If a line in the entries contains the word "text", list it.

__AVAILABLE DATA__:
Start of Block

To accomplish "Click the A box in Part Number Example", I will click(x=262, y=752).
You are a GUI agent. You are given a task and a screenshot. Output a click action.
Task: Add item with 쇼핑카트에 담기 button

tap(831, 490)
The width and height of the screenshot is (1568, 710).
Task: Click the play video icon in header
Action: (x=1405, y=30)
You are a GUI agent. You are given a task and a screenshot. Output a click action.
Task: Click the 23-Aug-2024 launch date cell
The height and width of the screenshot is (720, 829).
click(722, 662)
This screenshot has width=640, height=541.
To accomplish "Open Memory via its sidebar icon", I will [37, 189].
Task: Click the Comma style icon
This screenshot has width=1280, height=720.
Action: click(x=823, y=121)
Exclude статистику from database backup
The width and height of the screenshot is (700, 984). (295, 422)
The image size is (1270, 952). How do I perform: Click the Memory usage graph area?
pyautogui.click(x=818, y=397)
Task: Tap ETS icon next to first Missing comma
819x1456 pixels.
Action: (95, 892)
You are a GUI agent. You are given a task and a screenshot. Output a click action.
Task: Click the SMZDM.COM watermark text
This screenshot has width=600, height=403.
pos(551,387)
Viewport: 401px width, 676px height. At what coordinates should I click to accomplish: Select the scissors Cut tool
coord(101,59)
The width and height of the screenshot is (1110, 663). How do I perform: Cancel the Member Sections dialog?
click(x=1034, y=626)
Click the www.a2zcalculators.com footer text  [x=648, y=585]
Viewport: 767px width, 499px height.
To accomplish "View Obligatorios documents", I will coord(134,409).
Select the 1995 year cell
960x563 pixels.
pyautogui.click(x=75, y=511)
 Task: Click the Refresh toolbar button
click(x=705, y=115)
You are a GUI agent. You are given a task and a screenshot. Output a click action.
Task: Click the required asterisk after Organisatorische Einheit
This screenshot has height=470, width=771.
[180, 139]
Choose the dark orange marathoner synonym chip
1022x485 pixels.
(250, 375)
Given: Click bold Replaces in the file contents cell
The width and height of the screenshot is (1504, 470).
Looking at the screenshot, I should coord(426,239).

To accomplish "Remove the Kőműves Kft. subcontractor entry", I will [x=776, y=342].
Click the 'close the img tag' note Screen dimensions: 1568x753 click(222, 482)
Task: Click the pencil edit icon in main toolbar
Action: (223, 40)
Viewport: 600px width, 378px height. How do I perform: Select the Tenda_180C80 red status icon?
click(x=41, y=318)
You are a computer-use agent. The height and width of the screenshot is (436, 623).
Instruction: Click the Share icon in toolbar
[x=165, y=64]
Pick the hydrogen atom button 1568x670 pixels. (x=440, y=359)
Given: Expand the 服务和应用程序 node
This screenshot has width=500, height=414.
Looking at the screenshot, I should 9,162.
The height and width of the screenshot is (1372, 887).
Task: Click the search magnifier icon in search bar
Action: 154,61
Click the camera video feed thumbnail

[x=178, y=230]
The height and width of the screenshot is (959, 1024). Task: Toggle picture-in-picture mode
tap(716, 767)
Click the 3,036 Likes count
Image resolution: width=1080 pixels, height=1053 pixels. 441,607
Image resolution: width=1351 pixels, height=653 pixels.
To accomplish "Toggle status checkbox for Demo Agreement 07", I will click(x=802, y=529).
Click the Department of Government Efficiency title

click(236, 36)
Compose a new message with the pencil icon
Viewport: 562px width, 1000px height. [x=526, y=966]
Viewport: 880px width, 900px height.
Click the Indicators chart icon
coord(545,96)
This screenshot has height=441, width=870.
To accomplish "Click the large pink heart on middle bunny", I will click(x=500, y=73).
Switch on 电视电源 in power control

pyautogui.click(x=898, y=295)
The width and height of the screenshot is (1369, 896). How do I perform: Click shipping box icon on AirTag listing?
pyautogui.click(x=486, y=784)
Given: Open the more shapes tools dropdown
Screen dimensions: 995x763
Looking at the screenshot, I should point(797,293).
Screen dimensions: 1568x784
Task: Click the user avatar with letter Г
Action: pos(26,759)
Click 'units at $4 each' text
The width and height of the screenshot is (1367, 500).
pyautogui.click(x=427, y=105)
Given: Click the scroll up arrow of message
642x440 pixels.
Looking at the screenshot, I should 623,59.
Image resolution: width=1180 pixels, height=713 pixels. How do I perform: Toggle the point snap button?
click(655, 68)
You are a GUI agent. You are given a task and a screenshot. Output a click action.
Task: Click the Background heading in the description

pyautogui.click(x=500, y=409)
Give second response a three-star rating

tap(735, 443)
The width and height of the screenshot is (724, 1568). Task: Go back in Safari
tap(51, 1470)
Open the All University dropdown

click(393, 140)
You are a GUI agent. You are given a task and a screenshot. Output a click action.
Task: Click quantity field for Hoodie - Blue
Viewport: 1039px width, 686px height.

End of Block

__WRITTEN REPLY__:
Task: Click the SMZDM.COM watermark text
Click the www.a2zcalculators.com footer text  [x=648, y=585]
Click 'units at $4 each' text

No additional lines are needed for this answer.